=== Section Start ===

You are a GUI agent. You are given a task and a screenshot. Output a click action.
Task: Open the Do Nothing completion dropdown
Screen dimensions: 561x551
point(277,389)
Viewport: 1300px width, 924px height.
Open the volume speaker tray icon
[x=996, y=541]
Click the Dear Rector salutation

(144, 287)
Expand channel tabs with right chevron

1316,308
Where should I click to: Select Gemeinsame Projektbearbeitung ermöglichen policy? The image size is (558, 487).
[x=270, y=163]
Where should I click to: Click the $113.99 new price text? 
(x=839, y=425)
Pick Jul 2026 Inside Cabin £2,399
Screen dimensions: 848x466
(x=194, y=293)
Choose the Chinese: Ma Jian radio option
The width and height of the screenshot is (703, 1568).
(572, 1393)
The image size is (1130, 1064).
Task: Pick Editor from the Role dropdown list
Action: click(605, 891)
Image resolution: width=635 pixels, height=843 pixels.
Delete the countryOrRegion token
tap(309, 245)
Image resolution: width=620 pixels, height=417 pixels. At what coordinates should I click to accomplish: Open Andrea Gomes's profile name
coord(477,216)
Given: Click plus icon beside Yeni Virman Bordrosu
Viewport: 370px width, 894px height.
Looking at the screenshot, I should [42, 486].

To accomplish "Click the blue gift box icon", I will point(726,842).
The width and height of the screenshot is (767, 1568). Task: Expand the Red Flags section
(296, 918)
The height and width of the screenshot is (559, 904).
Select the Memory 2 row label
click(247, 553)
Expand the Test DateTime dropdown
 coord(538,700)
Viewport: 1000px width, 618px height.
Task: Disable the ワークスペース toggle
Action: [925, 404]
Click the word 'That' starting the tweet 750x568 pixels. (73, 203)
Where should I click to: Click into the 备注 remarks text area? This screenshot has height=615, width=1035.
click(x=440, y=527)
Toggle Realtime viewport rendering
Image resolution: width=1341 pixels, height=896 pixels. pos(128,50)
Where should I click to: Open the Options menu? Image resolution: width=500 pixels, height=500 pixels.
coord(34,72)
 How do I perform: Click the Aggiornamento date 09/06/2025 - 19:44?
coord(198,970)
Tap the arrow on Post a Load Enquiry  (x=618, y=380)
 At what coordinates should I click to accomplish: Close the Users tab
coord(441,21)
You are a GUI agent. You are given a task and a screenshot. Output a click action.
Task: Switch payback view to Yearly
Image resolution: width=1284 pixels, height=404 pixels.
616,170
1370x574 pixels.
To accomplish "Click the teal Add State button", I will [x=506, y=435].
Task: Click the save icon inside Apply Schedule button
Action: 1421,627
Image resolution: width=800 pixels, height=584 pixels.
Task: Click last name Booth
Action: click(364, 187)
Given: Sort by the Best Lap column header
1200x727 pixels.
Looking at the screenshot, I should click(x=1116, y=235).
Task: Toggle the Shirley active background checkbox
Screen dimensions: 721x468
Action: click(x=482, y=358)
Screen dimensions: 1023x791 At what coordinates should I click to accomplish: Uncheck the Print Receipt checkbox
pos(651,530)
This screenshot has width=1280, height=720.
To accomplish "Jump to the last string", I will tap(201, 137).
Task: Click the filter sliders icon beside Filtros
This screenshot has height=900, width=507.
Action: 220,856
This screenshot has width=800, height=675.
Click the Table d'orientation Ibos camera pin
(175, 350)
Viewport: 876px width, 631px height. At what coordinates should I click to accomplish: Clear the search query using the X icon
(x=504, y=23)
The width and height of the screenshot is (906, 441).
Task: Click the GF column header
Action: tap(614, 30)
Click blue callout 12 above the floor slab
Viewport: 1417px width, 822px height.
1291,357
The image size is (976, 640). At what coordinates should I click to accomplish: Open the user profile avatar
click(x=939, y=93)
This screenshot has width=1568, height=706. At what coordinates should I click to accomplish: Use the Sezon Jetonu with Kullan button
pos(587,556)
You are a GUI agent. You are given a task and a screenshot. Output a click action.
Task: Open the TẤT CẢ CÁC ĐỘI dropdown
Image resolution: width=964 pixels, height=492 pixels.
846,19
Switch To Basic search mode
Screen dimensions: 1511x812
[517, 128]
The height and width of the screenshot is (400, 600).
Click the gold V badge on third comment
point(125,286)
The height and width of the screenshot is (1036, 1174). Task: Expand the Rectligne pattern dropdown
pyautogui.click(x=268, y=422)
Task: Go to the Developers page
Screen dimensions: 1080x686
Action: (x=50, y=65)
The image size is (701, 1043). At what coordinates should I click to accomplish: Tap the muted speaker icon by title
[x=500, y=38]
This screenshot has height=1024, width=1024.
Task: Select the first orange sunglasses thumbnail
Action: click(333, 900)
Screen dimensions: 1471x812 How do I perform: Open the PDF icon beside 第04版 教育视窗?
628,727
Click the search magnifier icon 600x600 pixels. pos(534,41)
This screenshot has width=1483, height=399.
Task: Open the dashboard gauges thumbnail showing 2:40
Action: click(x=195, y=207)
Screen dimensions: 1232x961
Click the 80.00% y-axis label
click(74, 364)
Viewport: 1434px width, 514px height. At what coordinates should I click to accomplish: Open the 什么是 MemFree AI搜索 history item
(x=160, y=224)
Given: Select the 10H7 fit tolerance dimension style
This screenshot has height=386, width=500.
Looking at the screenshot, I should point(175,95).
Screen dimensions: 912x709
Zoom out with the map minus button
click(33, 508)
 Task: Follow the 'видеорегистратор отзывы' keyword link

=== Section End ===

→ **Task**:
Give back exactly the lines above, from the line containing "Screen dimensions: 1080x686" through the line containing "Screen dimensions: 1232x961", with both end lines and nothing more.

→ **Answer for the task**:
Screen dimensions: 1080x686
Action: (x=50, y=65)
The image size is (701, 1043). At what coordinates should I click to accomplish: Tap the muted speaker icon by title
[x=500, y=38]
This screenshot has height=1024, width=1024.
Task: Select the first orange sunglasses thumbnail
Action: click(333, 900)
Screen dimensions: 1471x812 How do I perform: Open the PDF icon beside 第04版 教育视窗?
628,727
Click the search magnifier icon 600x600 pixels. pos(534,41)
This screenshot has width=1483, height=399.
Task: Open the dashboard gauges thumbnail showing 2:40
Action: click(x=195, y=207)
Screen dimensions: 1232x961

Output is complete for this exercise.